Güney Kore Eğitim Sistemin de ise, Öğrenciler başarmak için muazzam ve acımasız bir baskı altında yaşıyor. Yetenek fazla dikkate alınmıyor, çünkü ülke kültürü çok çalışmaya ve çalışkanlığa her şeyden daha fazla inanıyor. Başarısızlık için hiçbir bahane kabul edilmiyor. Çocuklar yıl boyunca hem okulda hem de özel öğretmenlerle ders yapıyor. Haftada yedi gün okula gidiyorlar. “Eğer çok çalışırsanız, yeterince zeki olabilirsiniz” inancı hakim. Bir ortaokul bir lise öğrencisi günde 4-5 saat uyku ile güne başlıyor .Sabahtan akşama kadar okulda kalıp okul çıkışı saat 21.00 a kadar akşam zorunlu etütlere geçiyorlar. 21 ile 1.00 arasında ise dershaneler de eğitime devam ediyorlar .Koreli ailelerin eğitime bakışları da oldukça önemli aslında aile de ne kadar ekonomik sıkıntı bile olsa çocuklarını okutmak onlar için çok önemli. Çünkü akademik başarı onların işte ve toplumda statü kazanması demek.. Yani okumak onların tek çıkış yolları olarak görülüyor.

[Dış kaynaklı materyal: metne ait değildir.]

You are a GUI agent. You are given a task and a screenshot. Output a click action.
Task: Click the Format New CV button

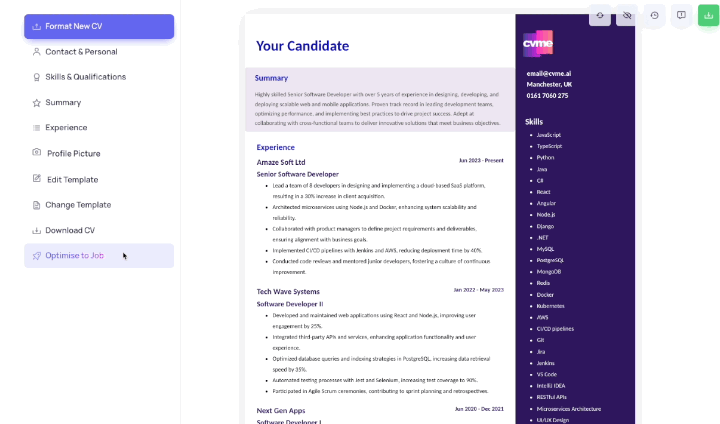99,26
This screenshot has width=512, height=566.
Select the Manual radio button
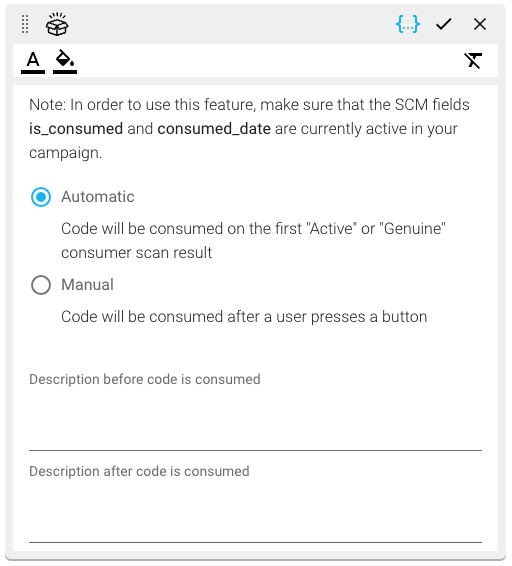[41, 285]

Sizlere de tanıdık geldi mi J

Peki çocuklar mutlu mu sorusunun cevabı da yine PISA sonuçlarından alıyoruz.. Her iki ülkenin çocukları da okulda olmaktan mutlu değiller . Güney Kore’nin ki normal de, Finlandiya neden böyle çıkmış demekten de kendinizi alamıyorsunuz..

Biraz araştırdığınız da ortaya da çıkıyor aslında, kültürel değişimler, sosyal ekonomik yapı, değişen aile ve çevre yapılarının altındaki etkileşenler de okula yansıyor..

Peki en mutlu hangi ülkenin çocukları diye bakıldığında PISA SINAVININ en altlarında kalan Peru, Endonezya ve Arnavutluk gibi ülkelerin çocukları okulda olmaktan mutlu görünüyor..

Peki bu ülkelerin dünya ekonomisine yansımaları nasıl diye baktığımız da ise tablo ilginç. Güney Kore ekonomik gelişimde dünyada 12. Sırada Finlandiya ise 37. Sırada . Her ikisinin okuryazarlık oranı %100 e yaklaşırken , her ikisi de ekonomik gelirlerinin önemli bir bölümünü eğitime aktarıyorlar. Çıktı ise akademik ve ekonomik başarıları . Ve Finlandiya dünyada yaşamak istenilen ülkelerin 6. Sırasında yer alıyor.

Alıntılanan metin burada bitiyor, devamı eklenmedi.